Recommended Online Regular Expression Tutorials

 

Do not be misled by the words 30 minute in the following titles. You usually need a half day or two to have a rough understanding of the delicate use of regular expressions. To fully master it?...a lot lot of time, but may not be really necessary. You can also focus on some most attracting features and use them to hasten your work. It may not take too long for you to start this way.

 

The 30 Minute Regex Tutorial (English)

An English tutorial. 30 minutes is obviously NOT enough.

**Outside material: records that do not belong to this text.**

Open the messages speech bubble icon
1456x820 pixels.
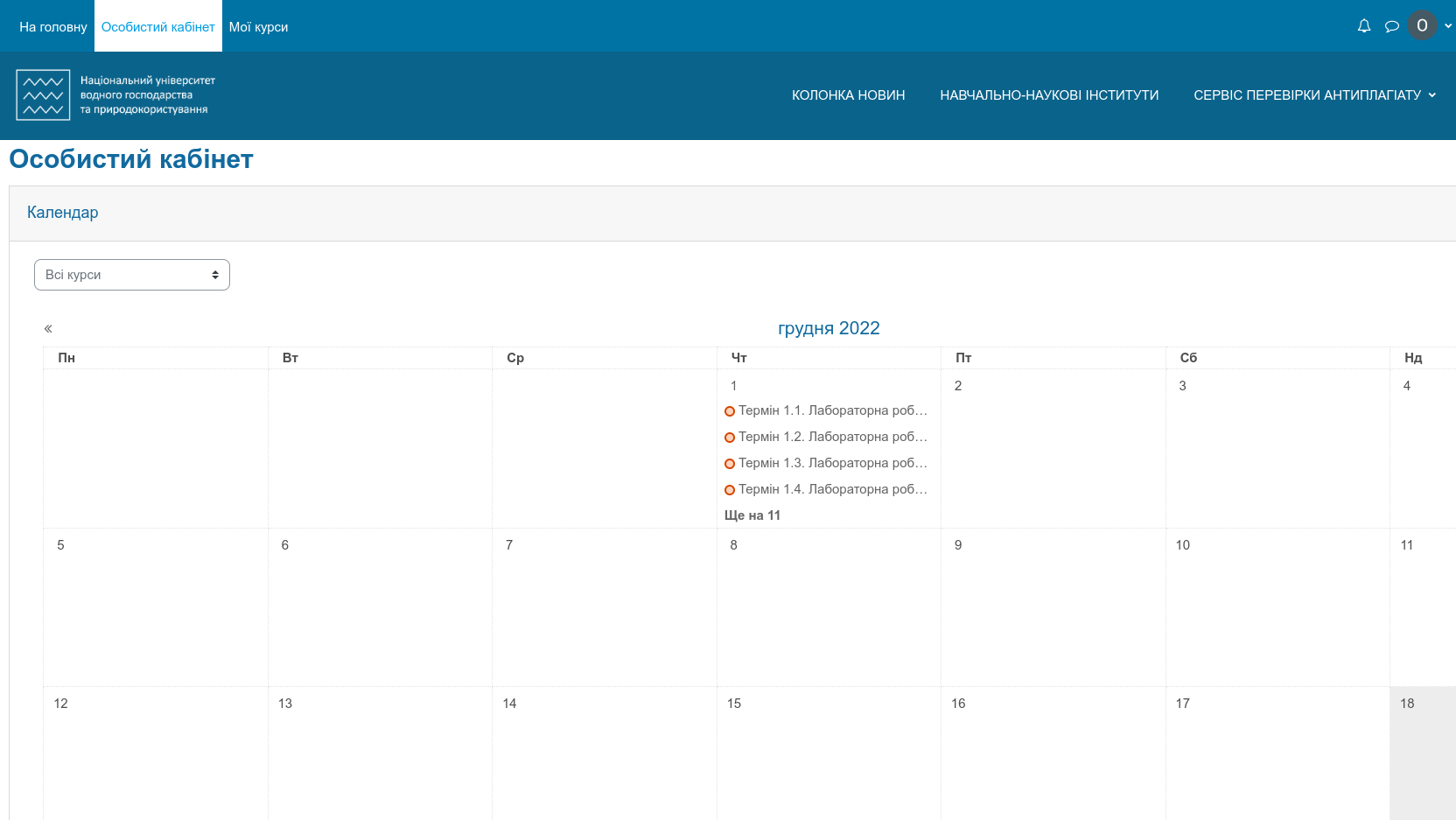1391,26
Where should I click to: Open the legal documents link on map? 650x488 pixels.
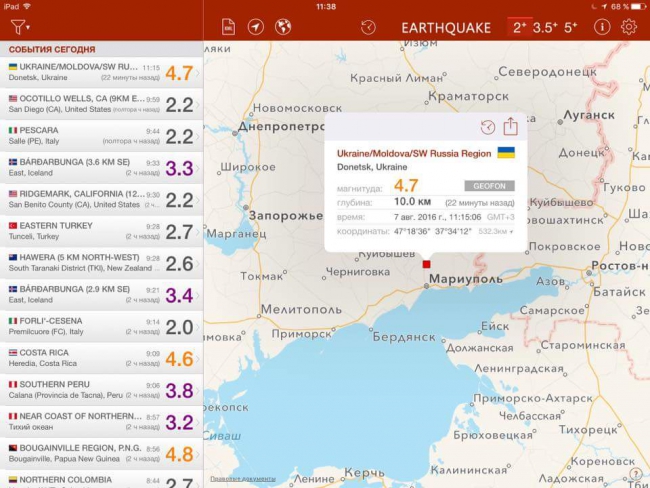243,479
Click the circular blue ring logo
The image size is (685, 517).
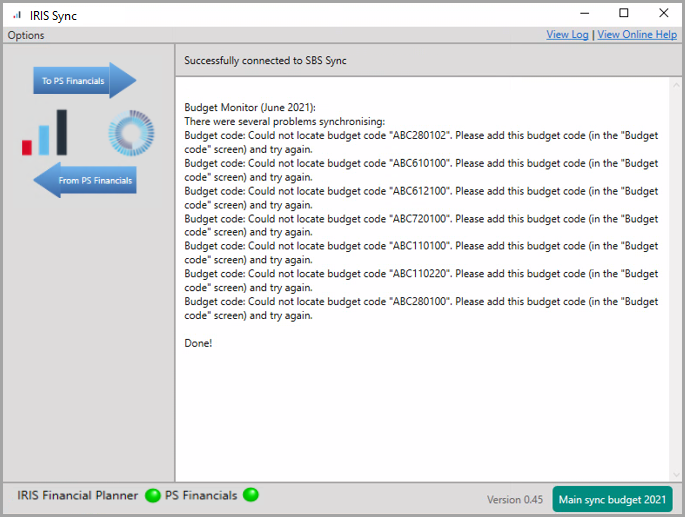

You need a half day or even two days to grasp the basics.

 

Original URL:

http://www.codeproject.com/KB/dotnet/regextutorial.aspx

Search in Google:

http://www.google.com/search?num=100&hl=en&newwindow=1&c2coff=1&safe=active&biw=1920&bih=915&q="The+30+Minute+Regex+Tutorial"&btnG=Search&aq=f&aqi=&aql=&oq=

 

Introduction to Regular Expressions (English)

A tutorial by Microsoft.

 

Original URL:

http://msdn.microsoft.com/en-us/library/28hw3sce

Search in Google:

http://www.google.com/search?num=100&hl=en&newwindow=1&c2coff=1&safe=active&biw=1920&bih=915&q="Introduction+to+Regular+Expressions"&aq=f&aqi=&aql=&oq=

The most important part (regular expression syntax):

http://msdn.microsoft.com/en-us/library/ae5bf541.aspx

 

The 30 Minute Regex Tutorial (Chinese)

This is a Chinese version built clearly based on the above English version.

 

Original URL:

http://deerchao.net/tutorials/regex/regex.htm

Search in Google:

http://www.google.com.hk/search?num=100&hl=zh-CN&newwindow=1&c2coff=1&safe=strict&biw=1920&bih=915&q=%22%E6%AD%A3%E5%88%99%E8%A1%A8%E8%BE%BE%E5%BC%8F30%E5%88%86%E9%92%9F%E5%85%A5%E9%97%A8%E6%95%99%E7%A8%8B%22&btnG=Google+%E6%90%9C%E7%B4%A2&aq=f&aqi=&aql=&oq=

Search in Baidu:

http://www.baidu.com/s?rn=100&bs=%D0%C2%C3%EB%C9%B1&f=8&wd=%D5%FD%D4%F2%B1%ED%B4%EF%CA%BD30%B7%D6%D6%D3%C8%EB%C3%C5%BD%CC%B3%CC

 

Settings of the Regular Expression Engine Used by STGuru

 

Match Case mode: You can specify this option in the dialog box.

Multiline mode: Fixed as True.

Singleline mode: Fixed as False.

 

There are different regular expression engines. They are same in standard/major features, but might be slightly different in some minor details. The engine used by STGuru can also be different in a few minor details from those in the tutorials. You need to test by yourself to find the differences.

 

5.4 Batch Replace
 

When you check on the Enable Replace check box at bottom left of the Find/Replace dialog box, the professional level edit function "Batch Replace" is enabled.

 

Click the "Batch Replace" button to open the "Batch Replace" dialog box:

 

 

Pic UG-5-2 The main Batch Replace dialog box

 

You can, in one click, perform a series of replace operation for unlimited number of find/replace pairs in predefined order. You can set four independent options for each pair - Apply, Match Whole Word, Match Case, and Use Special Characters. You can save each batch replace configuration to a batch file for long term use.

 

This is not only a great tool for text editing, but also of great additional help for code conversion between Simplified Chinese and Traditional Chinese.

 

Three page cleaning macros are included in the installation pack. They can be used to normalize and reorganize punctuation marks, blank spaces and paragraph-level page layout, and can be used as samples against which to edit and create batch replace macros.